Ulteig Noise Modeling Experts Help Clients Create Better Dialogue with Local Communities, Optimizing Project Performance
February 17, 2022
Noise analysis and modeling for highways, wind farms and substations informs clients about environmental impact of a project.
All sounds of suburbia: the engine of a lawn mower, the ring of bicycle bells and the thud of car doors when neighbors arrive home. These mellow sounds eventually become so routine we often don’t hear them anymore, but when semi-trucks cross the highway by your home or a wind farm is built on your neighbors’ farmland, we begin to reevaluate our environment – and categorize this sound as different or even bothersome.

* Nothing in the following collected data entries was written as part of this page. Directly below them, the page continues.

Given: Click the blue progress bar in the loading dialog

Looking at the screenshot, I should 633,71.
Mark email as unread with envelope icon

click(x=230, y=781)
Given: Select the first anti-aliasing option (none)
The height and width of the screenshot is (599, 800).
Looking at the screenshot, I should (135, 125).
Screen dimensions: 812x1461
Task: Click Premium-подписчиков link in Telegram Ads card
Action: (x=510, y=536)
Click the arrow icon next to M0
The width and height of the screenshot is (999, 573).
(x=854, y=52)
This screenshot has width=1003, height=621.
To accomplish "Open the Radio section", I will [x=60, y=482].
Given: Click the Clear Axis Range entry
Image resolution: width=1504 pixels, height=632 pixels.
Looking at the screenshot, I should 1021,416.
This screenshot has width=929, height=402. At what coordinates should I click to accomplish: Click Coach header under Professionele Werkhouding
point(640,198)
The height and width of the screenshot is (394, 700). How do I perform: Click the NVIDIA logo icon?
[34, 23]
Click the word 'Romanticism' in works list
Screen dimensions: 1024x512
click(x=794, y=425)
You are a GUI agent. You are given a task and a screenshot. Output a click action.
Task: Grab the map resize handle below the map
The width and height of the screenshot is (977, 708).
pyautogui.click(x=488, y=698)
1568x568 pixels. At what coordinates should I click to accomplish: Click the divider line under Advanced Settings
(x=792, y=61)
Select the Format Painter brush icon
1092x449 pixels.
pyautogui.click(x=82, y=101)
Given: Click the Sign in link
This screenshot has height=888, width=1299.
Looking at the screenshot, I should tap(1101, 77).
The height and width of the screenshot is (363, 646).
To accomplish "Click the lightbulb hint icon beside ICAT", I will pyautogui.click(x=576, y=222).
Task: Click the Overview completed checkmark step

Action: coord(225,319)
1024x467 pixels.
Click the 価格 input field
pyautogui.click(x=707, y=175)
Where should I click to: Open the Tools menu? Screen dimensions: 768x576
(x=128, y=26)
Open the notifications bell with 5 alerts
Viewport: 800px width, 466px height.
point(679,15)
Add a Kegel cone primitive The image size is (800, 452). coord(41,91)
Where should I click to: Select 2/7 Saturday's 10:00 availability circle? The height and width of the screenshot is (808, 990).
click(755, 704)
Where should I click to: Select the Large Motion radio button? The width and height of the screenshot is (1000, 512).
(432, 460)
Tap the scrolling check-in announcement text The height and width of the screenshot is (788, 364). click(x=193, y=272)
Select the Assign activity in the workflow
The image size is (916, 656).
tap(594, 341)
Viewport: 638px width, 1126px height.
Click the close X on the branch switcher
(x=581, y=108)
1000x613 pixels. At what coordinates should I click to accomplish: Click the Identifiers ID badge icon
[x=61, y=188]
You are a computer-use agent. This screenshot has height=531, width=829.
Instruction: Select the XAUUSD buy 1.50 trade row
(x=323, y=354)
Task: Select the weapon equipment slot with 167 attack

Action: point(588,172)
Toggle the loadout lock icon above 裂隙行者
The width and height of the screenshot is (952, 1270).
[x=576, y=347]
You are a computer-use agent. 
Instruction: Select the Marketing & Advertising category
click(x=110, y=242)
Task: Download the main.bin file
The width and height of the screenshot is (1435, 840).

The Environmental Protection Agency (EPA), under the 1990 Clean Air Act Amendments, Title IV, defines noise pollution as: “unwanted or disturbing sound.” Sound becomes unwanted when it either interferes with normal activities such as sleeping and conversation, or if it disrupts or diminishes one’s quality of life. The fact that you can’t see, taste or smell it may help explain why it has not received as much attention as other types of pollution, such as air or water pollution. The air around us is constantly filled with sounds, yet most of us would probably not say we are surrounded by noise. Though for some, the persistent and escalating sources of sound can often be considered an annoyance. This “annoyance” can have major consequences, sometimes even to one’s overall health.
Noise Modeling Experts Leverage Cutting-Edge Technology
While noise analysis and modeling is a standard practice for federal transportation projects, in recent years, Ulteig’s Environmental Services team has been analyzing and modeling for anticipated sound levels on other types of projects, such as wind farms and substations. Such projects foreshadow a trend among communities, urban and rural, across the U.S. and Canada in reducing noise levels – and not just for road traffic.
At Ulteig, Design Engineer Nikki Olson specializes in developing models to predict anticipated noise levels for transportation, power and renewables projects designed by Ulteig.
To assist Olson with her work, Ulteig invests in modern software technology that helps her predict sound levels based on various design options. Based on her research and modeling efforts, Olson can confirm if a project is within government standards for acceptable sound levels, or she can make recommendations on how to reduce noise levels to make projects easier on the ears for those in and around the surrounding landscape.
“Sound is measured in decibels, and these sound levels can be perceived differently by different people,” Olson said. “Sound is characterized by both how loud it is and the frequency. People do not hear all frequencies equally. Our sound measurement technology uses an A-weighted scale to approximate the best frequency response to the human ear, making it a more accurate representation of what we hear.”
In addition to meeting federal guidelines, cities, counties, and states may have their own standards (which can be more or less stringent than federal guidelines) for projects that must meet local ordinances and regulations.
Ulteig’s Highway Traffic Noise Studies Cross Rural and Urban Areas
Highway traffic can create noise and sometimes these negative impacts of noise need to be mitigated or minimized. To begin these efforts, Olson conducts a Highway Traffic Noise Analysis and follows federal and state Department of Transportation (DOT) regulations to determine whether sound level impacts exist. If there are impacts, she will analyze and design potential mitigation measures (if applicable), known as noise abatement, to reduce those impacts.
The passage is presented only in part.